--- start of Input rows ---

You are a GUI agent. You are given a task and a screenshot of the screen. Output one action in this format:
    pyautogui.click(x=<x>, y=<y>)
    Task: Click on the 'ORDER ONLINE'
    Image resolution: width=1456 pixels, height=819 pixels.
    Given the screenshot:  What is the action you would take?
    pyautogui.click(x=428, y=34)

--- end of Input rows ---
--- start of Input rows ---

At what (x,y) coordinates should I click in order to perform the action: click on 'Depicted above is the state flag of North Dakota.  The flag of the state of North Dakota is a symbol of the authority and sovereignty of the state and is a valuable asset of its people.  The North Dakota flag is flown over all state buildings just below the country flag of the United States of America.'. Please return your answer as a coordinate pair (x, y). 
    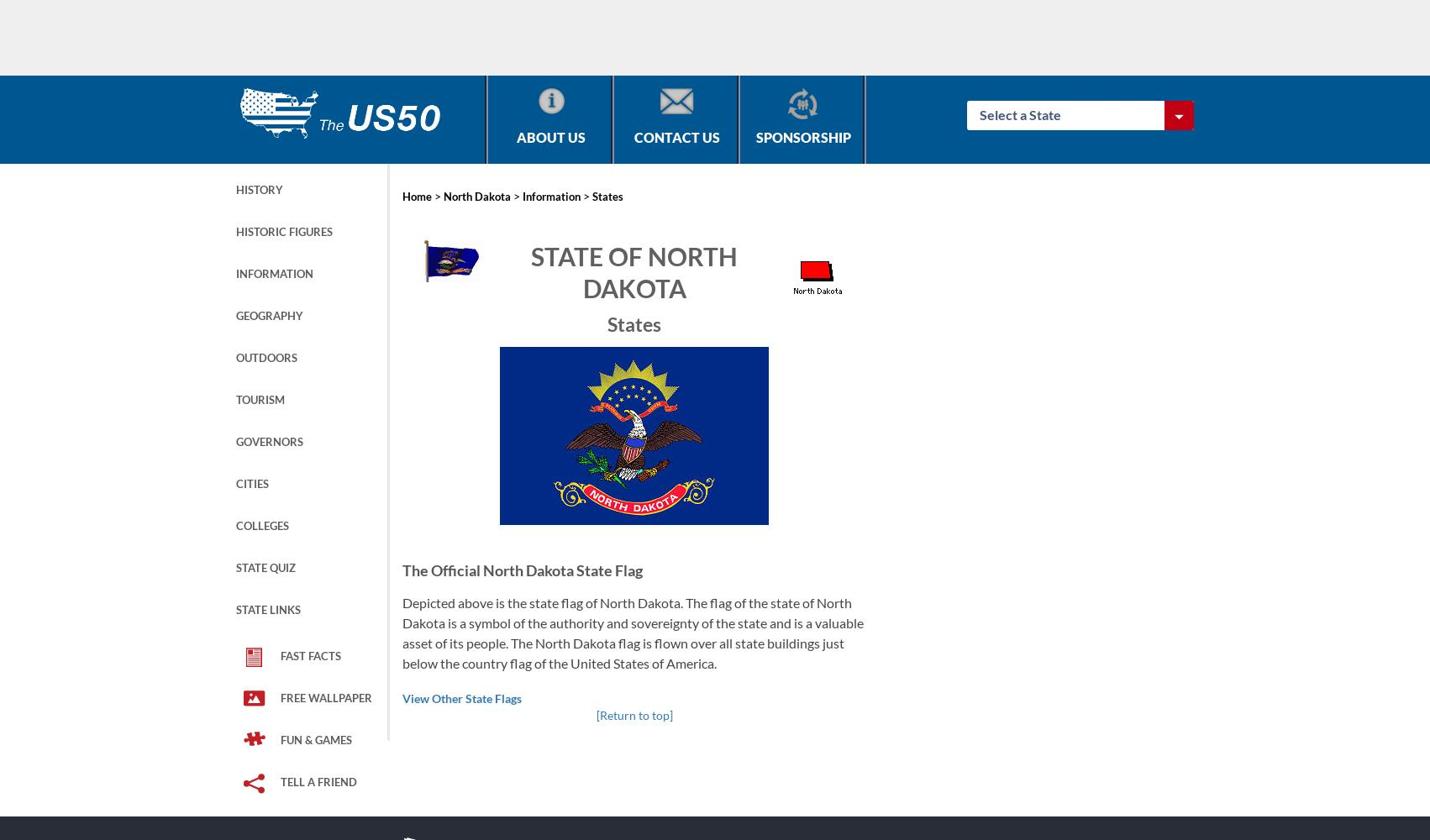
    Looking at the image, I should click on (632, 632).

--- end of Input rows ---

▶ [Work instructions]: Rewrite the lines between the one holding "At what (x,y)" and the one holding "Looking at the", inclusive, replacing "coordinates" with "screen coordinates" and keeping everything else unchanged. Leave the pictures out.

▶ [The output]:
At what (x,y) screen coordinates should I click in order to perform the action: click on 'Depicted above is the state flag of North Dakota.  The flag of the state of North Dakota is a symbol of the authority and sovereignty of the state and is a valuable asset of its people.  The North Dakota flag is flown over all state buildings just below the country flag of the United States of America.'. Please return your answer as a coordinate pair (x, y). 
    Looking at the image, I should click on (632, 632).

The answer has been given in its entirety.